When you hide a mess inside a box you've still got a mess! I once asked a clockmaker why he bothered to polish the reverse side of his dials when nobody could see them. He said: "just because you can't see it, that doesn't mean it's not there". Something I've tried to bare in mind ever since when I build anything.

Hoppo - don't forget, you still need to disconnect AREF from Vcc

### Re: Using one power supply - Ideas

When you hide a mess inside a box you've still got a mess!

Sure, but I don't see a neatly constructed conventional power-supply as being a mess.

### Re: Using one power supply - Ideas

After you posted that link, Martin, I looked at options for an open-frame SMPS, thinking that a PCB-mounted module might not be everyone's choice, but they come at 5 W or greater with a serious cost penalty.

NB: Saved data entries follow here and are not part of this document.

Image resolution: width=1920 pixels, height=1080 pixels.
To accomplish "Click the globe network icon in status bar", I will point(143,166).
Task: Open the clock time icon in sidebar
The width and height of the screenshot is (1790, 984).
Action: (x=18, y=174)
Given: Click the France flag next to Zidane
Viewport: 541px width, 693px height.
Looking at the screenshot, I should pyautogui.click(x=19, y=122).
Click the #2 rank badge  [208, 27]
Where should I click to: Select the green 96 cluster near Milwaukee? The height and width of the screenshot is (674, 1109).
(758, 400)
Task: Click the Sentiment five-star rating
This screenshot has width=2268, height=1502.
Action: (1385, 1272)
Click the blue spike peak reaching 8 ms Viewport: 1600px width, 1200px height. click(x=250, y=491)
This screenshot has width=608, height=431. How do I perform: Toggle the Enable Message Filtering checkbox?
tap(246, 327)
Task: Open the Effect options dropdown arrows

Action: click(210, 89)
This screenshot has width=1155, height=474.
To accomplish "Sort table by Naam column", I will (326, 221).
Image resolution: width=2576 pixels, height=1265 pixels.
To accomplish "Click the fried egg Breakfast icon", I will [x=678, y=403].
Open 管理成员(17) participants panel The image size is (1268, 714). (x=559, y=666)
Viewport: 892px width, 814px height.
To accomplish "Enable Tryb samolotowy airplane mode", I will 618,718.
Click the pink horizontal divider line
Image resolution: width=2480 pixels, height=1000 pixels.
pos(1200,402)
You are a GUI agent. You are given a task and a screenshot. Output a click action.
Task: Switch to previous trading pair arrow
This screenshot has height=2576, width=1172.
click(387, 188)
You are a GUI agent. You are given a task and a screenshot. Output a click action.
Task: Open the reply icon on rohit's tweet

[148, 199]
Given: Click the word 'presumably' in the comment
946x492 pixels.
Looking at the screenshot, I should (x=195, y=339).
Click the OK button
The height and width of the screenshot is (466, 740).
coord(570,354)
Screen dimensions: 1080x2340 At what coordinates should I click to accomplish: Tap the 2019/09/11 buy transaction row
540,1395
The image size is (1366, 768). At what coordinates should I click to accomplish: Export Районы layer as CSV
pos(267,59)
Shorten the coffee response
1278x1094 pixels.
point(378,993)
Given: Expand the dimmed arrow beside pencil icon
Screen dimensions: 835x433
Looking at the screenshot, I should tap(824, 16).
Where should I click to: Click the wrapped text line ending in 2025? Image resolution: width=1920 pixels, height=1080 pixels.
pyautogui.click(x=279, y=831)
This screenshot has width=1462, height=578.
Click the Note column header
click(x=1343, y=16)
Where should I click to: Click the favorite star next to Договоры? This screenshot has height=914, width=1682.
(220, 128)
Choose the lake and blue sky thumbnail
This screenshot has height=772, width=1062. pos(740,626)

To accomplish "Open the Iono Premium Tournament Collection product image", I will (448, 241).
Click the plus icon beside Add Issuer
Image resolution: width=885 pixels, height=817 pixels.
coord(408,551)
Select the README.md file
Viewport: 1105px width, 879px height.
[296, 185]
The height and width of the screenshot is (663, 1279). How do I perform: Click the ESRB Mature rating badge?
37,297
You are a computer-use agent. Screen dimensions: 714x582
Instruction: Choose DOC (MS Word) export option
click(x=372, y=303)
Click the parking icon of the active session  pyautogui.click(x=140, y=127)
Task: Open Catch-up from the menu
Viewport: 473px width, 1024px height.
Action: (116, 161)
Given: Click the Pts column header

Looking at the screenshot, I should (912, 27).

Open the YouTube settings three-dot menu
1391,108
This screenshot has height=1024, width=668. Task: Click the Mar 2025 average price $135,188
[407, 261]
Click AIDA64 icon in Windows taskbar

### Re: Using one power supply - Ideas

anyone seen this for the 5V supply ? I think it's a neat solution.

http://www.ti.com/lit/an/slyt391/slyt391.pdf

when I get some time :-), I'll get an application pcb and check it out....

Eamonn

### Re: Using one power supply - Ideas

While this being a hot-topic, I haven't seen the most recommended solution yet? The TI 5V PSU looks very interesting, as does the single component switching powersupply block, though looks quite significant in cost.

So any news yet? Very very interesting overall however!